XRD: As per Figure 4.

WE CLAIM:
1. A process for preparation of crystalline Form C of cefdinir wherein the said process
comprises of
a) dissolving cefdinir or salt thereof in water at pH of about 5.5 to 8,
b) optionally adding an organic solvent in the solution of step a),
c) adjusting the pH of solution obtained in step a) or b) between 1.0 and 3.5 with an acid,
d) isolating crystalline Form C of cefdinir from the reaction mixture obtained thereof.

2. A process as claimed in claim 1, wherein step a), pH is adjusted using a base.
3. A process as claimed in claim 2 wherein the base comprises of alkali or alkaline earth metal hydroxide, alkali or alkaline earth metal carbonate, alkali or alkaline earth metal bicarbonate, alkali or alkaline earth metal alkoxide, alkali or alkaline earth metal hydride or ammonia or an amine.
4. A process as claimed in claim 3 wherein amine is selected from group comprising of be primary, secondary or tertiary amine having alkyl, aryl, aralkyl, cycalkyl or heterocycle as substituent groups.
5. A process as claimed in claim 1, wherein organic solvent is added in step b)
6. A process as claimed in claim 6 wherein organic solvent comprises of alkanols, esters, ketones, acetonitrile, chlorinated hydrocarbons, tetrahydrofuran, N,N-dimethylformamide, N,N-dimethylacetamide, N-methylpyrrolidone, 1,4-dioxane and dimethylsulphoxide or mixtures thereof.
7. A process as claimed in claim 6 wherein organic solvent comprises of tetrahydrofuran and dichloromethane or mixtures thereof.
8. A process as claimed in claim 1 wherein pH adjustment in step c) is carried out using an acid.
9. A process as claimed in claim 8 wherein the acid is mineral acid or organic acid.
10. A process as claimed in claim 1 wherein isolation in step d) comprises of stirring the reaction mass for 3 to 30 hours followed by filtration of precipitated solids.
11.A process as claimed in claim 1 wherein the isolated product is dried at room temperature.
12. A process as claimed in claim 1 wherein crystalline Form C of cefdinir obtained as a product has characteristic XRD pattern as depicted in Figure 4.

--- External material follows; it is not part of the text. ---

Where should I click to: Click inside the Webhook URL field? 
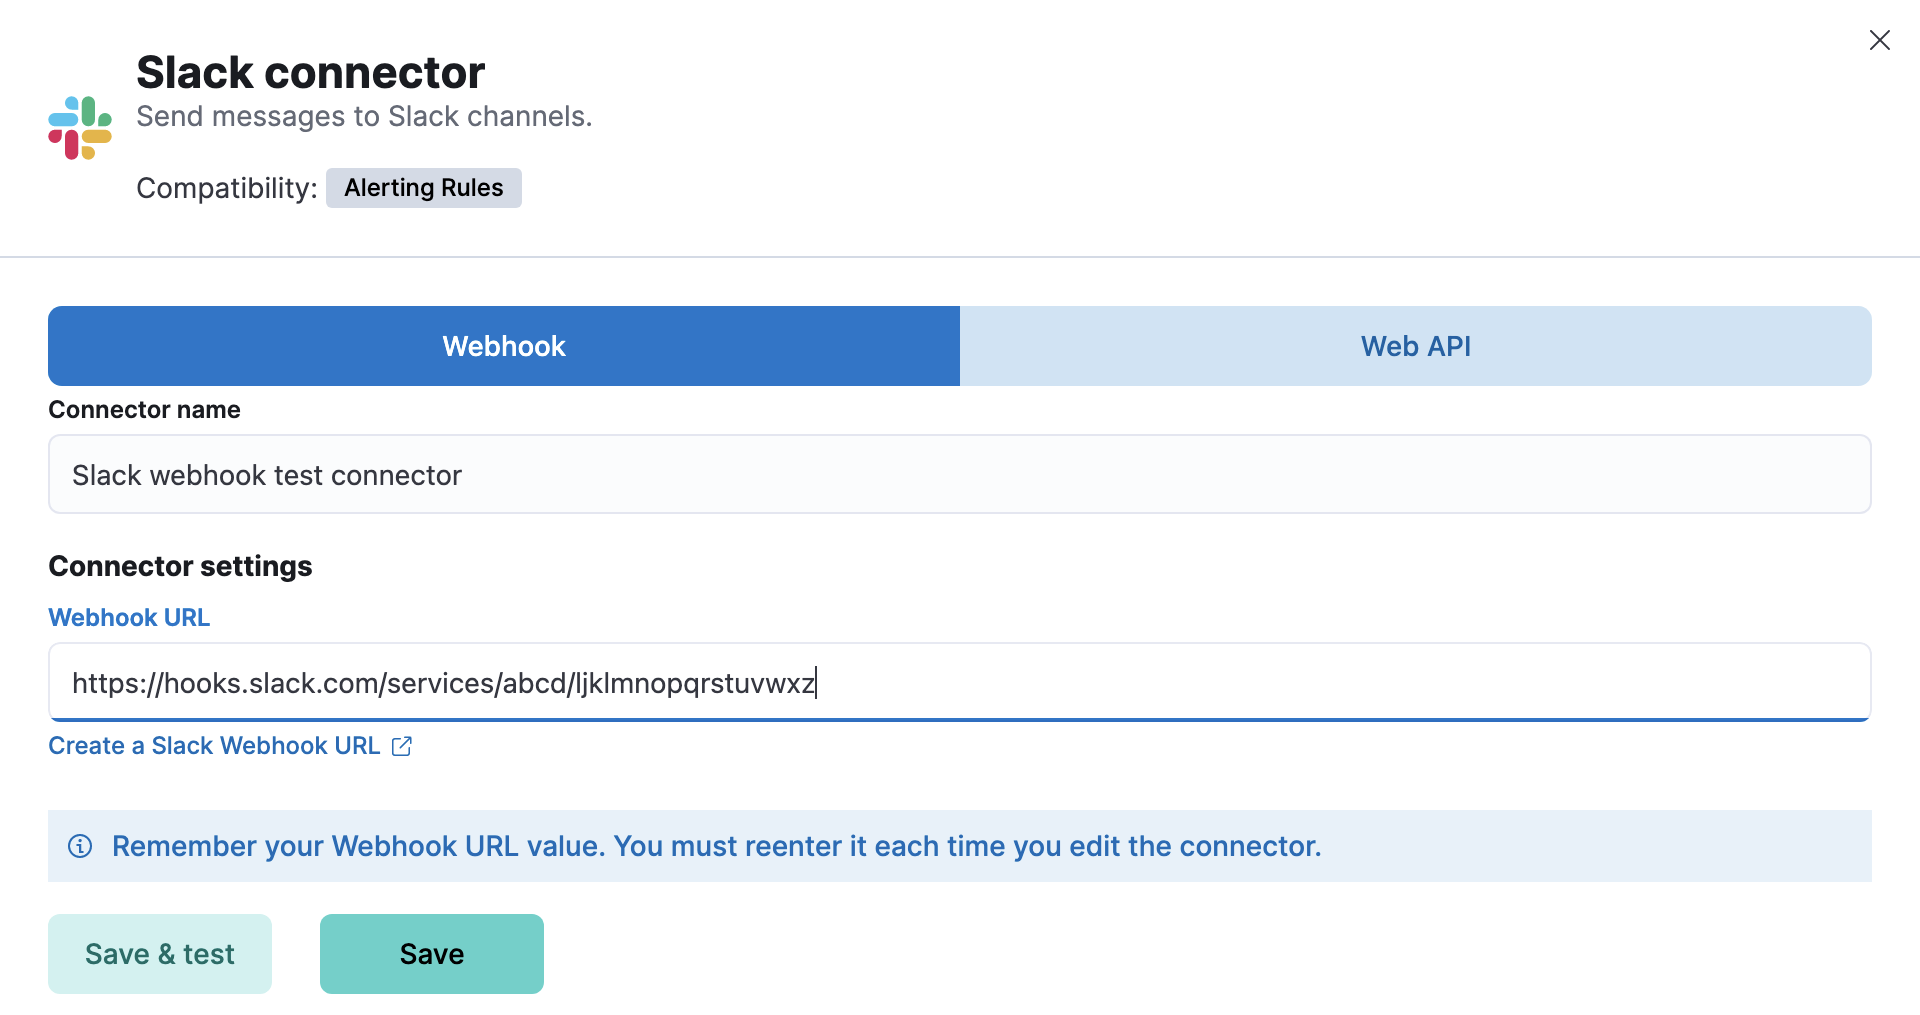coord(900,682)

13. A process as claimed in claim 1 wherein crystalline Form C of cefdinir obtained as a product has characteristic XRD pattern wherein 26 values comprise of 9.12 ± 0.2, 10.72 ± 0.2, 15.04 ± 0.2, 17.96 ± 0.2, 18.66 ± 0.2, 20.92 ± 0.2, 21.44 ± 0.2, 22.32 ± 0.2, 23.66 ± 0.2, 24.18 ± 0.2, 25.72 ± 0.2, 26.26 ± 0.2, 27.48 ± 0.2, 28.30 ± 0.2, 30.42 ± 0.2, 32.06 ± 0.2, 35.76 ± 0.2, 38.80 ± 0.2 and 39.22 ± 0.2.
14. A process as claimed in claim 1 wherein crystalline Form C of cefdinir obtained as a product has characteristic DSC thermogram as depicted in Figure 5.
15. A process as claimed in claim 1 wherein crystalline Form C of cefdinir obtained as a product has characteristic DSC exothermic peaks at about 85 - 90°C and about 126-131°C.
16. A process for preparation of crystalline Form C of cefdinir as herein described and exemplified by the examples.